Communication-Efficient Diffusion Denoising Parallelization via Reuse-then-Predict Mechanism
Kunyun Wang, Bohan Li, Kai Yu, Minyi Guo, Jieru Zhao
TL;DR
ParaStep addresses diffusion-model inference latency by exploiting the similarity between adjacent denoising steps through a reuse-then-predict mechanism that enables step-wise parallelism with lightweight communication. It introduces a distributed sampling framework that reduces inter-device data transfer while preserving generation quality, achieving substantial speedups across image, video, and audio modalities. A single-device variant (BatchStep) and TeaCache integration offer additional flexibility and quality gains, especially for non-compute-intensive models. Comprehensive experiments and a detailed communication analysis demonstrate strong scalability and practical applicability on commodity hardware, making diffusion-model deployment more accessible in bandwidth-constrained environments.
Abstract
Diffusion models have emerged as a powerful class of generative models across various modalities, including image, video, and audio synthesis. However, their deployment is often limited by significant inference latency, primarily due to the inherently sequential nature of the denoising process. While existing parallelization strategies attempt to accelerate inference by distributing computation across multiple devices, they typically incur high communication overhead, hindering deployment on commercial hardware.

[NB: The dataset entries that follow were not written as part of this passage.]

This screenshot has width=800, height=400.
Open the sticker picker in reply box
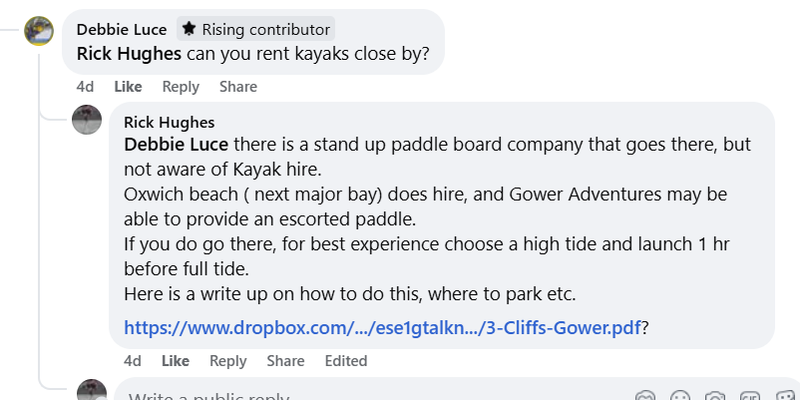(x=785, y=396)
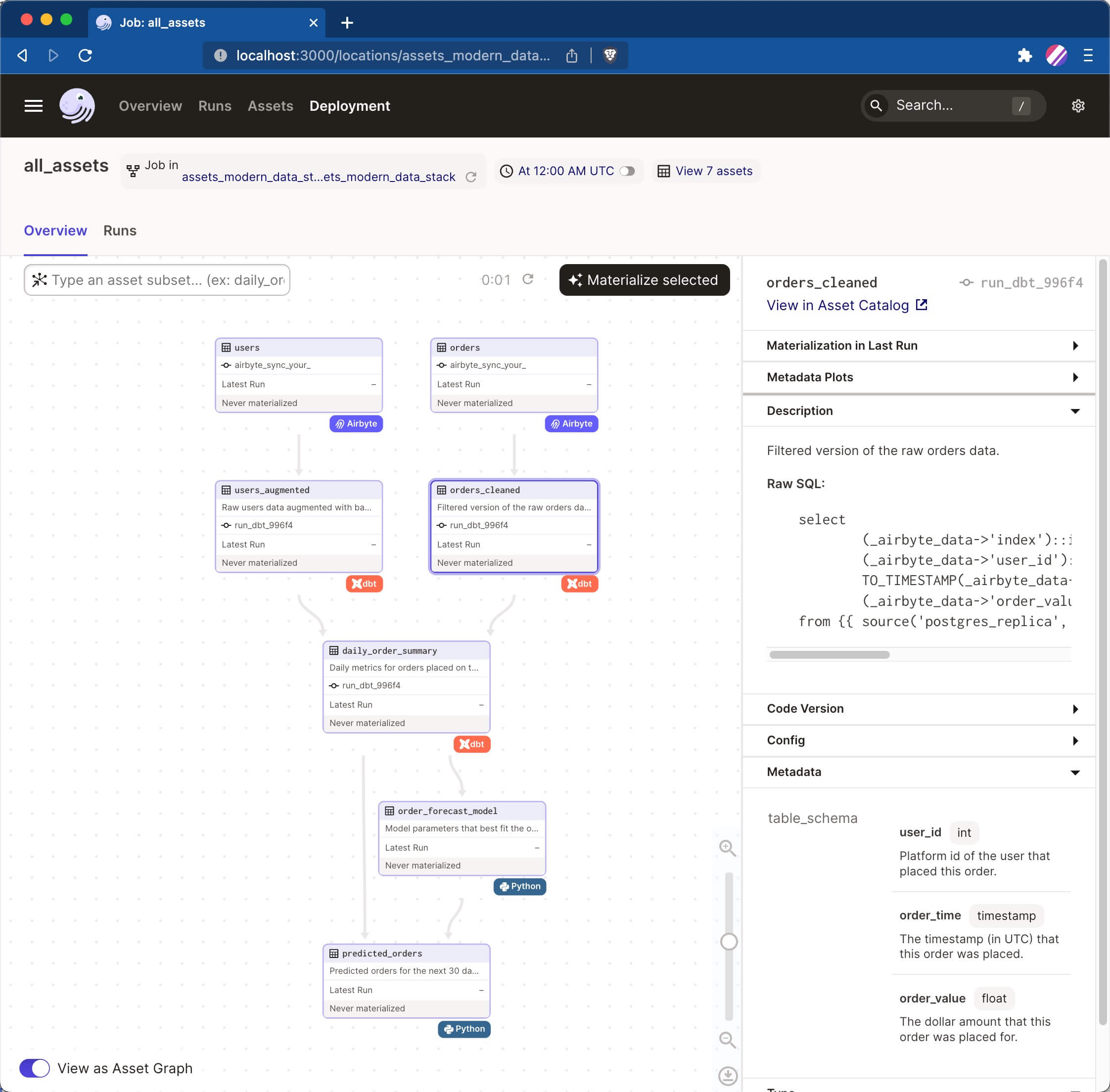Click the Dagster octopus logo
Screen dimensions: 1110x1092
(77, 105)
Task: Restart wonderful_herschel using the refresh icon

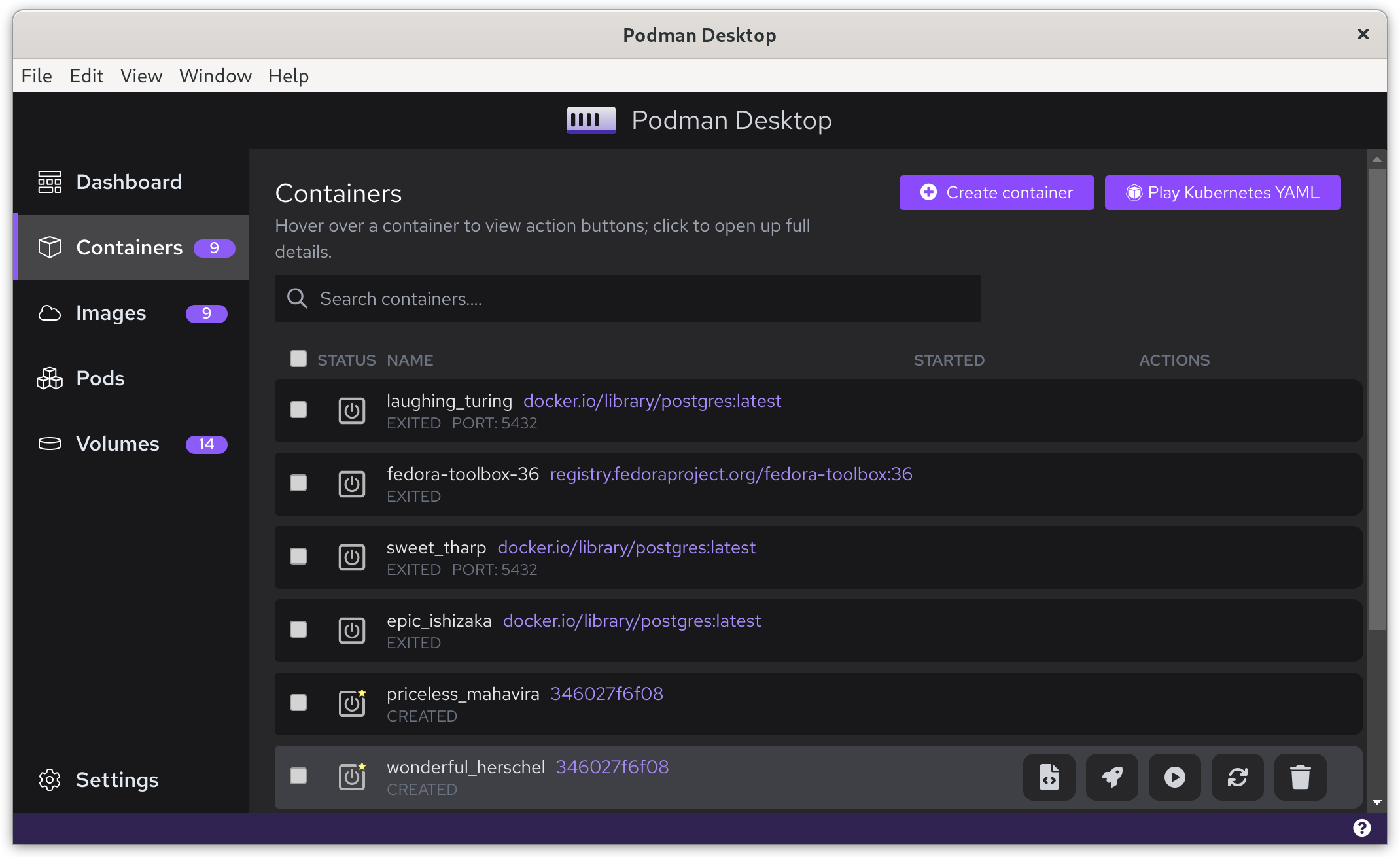Action: pos(1237,777)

To address this challenge, we propose \textbf{ParaStep}, a novel parallelization method based on a reuse-then-predict mechanism that parallelizes diffusion inference by exploiting similarity between adjacent denoising steps. Unlike prior approaches that rely on layer-wise or stage-wise communication, ParaStep employs lightweight, step-wise communication, substantially reducing overhead. ParaStep achieves end-to-end speedups of up to \textbf{3.88}$\times$ on SVD, \textbf{2.43}$\times$ on CogVideoX-2b, and \textbf{6.56}$\times$ on AudioLDM2-large, while maintaining generation quality. These results highlight ParaStep as a scalable and communication-efficient solution for accelerating diffusion inference, particularly in bandwidth-constrained environments.